### The data ###

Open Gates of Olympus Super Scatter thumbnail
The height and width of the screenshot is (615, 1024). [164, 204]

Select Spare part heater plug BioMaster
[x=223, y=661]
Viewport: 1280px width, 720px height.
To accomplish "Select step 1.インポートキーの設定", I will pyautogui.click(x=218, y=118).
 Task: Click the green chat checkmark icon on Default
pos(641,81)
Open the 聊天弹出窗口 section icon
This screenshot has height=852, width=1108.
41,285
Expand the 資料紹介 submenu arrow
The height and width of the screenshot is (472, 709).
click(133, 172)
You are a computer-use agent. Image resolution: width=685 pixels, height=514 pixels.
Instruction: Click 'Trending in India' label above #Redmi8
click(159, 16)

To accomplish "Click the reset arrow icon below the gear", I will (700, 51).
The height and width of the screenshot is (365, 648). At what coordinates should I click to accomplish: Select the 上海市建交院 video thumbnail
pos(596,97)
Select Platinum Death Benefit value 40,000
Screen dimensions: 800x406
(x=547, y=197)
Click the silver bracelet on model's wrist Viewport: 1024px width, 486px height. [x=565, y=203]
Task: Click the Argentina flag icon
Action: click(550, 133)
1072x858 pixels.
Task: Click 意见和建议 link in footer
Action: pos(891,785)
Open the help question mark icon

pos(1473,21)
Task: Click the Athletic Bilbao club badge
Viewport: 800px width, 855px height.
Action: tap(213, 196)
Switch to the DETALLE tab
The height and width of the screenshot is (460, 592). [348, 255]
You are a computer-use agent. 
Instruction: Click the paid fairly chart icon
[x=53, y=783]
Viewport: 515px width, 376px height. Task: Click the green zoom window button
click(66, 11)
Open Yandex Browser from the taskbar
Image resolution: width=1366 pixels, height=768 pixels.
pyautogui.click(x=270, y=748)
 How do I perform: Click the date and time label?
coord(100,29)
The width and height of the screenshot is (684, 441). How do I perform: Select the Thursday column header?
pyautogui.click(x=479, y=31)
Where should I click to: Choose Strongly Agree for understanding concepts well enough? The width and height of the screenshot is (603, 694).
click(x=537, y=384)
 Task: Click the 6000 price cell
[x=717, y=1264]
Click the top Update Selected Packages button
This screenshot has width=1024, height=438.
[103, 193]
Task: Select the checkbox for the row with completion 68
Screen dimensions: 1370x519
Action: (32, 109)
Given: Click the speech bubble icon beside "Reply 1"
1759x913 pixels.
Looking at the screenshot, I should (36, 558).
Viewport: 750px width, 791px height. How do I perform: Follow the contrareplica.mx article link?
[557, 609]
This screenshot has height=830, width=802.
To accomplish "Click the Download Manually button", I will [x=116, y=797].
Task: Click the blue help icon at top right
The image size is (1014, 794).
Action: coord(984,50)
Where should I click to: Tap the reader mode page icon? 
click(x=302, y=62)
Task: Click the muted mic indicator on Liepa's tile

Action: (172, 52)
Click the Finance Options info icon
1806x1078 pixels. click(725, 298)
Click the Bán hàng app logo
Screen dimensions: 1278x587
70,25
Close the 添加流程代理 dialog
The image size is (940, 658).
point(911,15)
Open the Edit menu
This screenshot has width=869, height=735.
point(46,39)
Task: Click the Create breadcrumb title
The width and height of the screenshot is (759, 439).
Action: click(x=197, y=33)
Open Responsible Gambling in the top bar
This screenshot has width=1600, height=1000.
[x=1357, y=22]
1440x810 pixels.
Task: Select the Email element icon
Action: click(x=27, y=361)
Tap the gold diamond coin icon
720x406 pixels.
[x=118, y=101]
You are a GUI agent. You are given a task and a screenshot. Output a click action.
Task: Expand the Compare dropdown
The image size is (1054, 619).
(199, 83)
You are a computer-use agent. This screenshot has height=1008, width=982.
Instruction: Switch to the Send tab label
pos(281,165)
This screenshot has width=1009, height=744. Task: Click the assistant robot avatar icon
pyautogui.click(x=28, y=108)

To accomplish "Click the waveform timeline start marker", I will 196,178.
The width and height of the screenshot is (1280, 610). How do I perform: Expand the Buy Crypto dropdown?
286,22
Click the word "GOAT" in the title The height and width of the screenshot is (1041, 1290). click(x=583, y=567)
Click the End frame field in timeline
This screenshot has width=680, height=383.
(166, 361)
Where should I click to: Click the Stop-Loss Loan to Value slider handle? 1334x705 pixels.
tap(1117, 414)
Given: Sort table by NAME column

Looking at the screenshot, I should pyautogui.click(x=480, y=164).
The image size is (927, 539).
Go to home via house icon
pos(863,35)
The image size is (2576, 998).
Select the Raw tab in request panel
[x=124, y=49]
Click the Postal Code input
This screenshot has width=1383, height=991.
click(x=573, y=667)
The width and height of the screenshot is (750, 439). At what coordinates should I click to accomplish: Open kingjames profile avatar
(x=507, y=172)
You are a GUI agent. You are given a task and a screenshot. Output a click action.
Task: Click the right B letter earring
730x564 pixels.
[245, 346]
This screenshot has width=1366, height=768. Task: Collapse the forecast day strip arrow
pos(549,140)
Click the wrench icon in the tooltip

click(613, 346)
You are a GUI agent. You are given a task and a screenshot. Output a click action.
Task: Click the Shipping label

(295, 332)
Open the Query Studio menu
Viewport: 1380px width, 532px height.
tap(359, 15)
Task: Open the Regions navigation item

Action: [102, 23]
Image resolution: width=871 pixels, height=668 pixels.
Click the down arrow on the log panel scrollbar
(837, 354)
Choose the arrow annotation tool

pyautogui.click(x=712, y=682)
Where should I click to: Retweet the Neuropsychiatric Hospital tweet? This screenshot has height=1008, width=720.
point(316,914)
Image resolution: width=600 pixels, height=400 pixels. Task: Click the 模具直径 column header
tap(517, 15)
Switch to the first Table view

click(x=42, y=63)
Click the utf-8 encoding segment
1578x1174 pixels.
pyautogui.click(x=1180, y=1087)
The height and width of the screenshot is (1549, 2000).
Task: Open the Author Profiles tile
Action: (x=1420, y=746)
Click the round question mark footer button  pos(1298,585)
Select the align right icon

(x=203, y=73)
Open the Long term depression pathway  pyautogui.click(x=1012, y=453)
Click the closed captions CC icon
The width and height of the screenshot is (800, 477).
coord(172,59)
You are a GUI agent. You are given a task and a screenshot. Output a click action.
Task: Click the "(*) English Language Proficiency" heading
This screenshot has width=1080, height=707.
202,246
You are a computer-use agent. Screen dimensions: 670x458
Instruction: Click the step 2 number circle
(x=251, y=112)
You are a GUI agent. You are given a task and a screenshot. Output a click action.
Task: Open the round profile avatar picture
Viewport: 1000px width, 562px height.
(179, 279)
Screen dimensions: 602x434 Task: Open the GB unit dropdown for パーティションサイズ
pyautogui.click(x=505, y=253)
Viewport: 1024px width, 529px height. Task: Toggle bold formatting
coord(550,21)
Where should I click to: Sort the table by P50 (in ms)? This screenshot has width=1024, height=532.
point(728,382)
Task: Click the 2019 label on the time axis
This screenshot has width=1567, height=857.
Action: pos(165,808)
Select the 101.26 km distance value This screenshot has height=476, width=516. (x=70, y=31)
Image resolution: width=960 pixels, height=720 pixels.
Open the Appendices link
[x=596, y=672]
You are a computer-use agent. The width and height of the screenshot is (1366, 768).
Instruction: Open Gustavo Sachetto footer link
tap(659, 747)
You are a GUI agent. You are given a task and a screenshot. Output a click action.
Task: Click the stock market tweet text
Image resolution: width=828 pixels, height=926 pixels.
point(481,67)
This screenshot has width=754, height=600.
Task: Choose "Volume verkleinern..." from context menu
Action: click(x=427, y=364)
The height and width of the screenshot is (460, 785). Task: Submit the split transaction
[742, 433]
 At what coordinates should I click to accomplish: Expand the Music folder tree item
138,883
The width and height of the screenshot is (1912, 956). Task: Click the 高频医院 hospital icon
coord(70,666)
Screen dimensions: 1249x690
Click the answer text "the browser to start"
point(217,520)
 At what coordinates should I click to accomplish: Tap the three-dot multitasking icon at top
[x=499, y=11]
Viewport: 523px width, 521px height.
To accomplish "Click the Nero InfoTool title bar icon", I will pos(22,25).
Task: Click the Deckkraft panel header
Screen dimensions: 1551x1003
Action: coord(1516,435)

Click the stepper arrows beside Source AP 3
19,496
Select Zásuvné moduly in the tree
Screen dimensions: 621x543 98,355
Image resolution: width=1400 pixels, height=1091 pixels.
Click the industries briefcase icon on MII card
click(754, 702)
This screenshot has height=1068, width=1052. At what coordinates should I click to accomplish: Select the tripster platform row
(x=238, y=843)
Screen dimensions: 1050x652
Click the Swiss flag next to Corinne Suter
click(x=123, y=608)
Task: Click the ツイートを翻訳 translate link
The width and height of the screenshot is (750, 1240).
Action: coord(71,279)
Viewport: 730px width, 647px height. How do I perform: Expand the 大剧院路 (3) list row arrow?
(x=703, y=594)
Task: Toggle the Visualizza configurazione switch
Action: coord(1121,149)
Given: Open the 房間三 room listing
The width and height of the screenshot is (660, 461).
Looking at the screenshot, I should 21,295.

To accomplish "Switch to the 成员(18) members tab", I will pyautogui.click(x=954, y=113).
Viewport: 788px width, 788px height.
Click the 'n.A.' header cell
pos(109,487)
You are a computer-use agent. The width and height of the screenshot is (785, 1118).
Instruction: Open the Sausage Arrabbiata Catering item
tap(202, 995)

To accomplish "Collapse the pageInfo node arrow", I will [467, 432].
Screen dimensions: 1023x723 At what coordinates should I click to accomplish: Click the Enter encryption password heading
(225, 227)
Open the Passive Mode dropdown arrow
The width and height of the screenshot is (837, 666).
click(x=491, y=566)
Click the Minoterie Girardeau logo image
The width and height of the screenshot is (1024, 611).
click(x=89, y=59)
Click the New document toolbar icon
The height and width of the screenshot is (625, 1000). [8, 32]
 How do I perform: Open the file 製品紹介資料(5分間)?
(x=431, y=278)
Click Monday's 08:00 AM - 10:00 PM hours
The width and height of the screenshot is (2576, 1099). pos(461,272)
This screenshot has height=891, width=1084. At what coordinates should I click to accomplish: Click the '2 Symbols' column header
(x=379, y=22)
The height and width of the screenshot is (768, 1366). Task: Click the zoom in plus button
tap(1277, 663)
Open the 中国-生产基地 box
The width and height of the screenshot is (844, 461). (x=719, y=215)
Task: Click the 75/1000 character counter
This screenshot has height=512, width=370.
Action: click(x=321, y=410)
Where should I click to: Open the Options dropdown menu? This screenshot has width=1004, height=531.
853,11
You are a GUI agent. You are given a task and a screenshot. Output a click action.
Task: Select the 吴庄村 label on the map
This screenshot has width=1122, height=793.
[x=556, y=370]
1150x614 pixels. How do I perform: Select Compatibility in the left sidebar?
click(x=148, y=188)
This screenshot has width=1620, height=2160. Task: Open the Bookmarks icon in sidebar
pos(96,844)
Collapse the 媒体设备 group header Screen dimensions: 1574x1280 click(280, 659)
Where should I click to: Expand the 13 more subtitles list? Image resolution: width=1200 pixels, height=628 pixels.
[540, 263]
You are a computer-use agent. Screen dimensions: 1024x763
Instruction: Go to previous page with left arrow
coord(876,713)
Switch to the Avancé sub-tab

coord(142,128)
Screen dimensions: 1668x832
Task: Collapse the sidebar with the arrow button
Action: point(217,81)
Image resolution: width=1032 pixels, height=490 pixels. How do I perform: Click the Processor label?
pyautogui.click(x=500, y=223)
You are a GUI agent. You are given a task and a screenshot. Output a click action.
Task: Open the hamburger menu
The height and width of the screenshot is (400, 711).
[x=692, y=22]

###

> [Exercise]:
Report only how many lines in the records contain the word "will".

> [Answer to the problem]:
7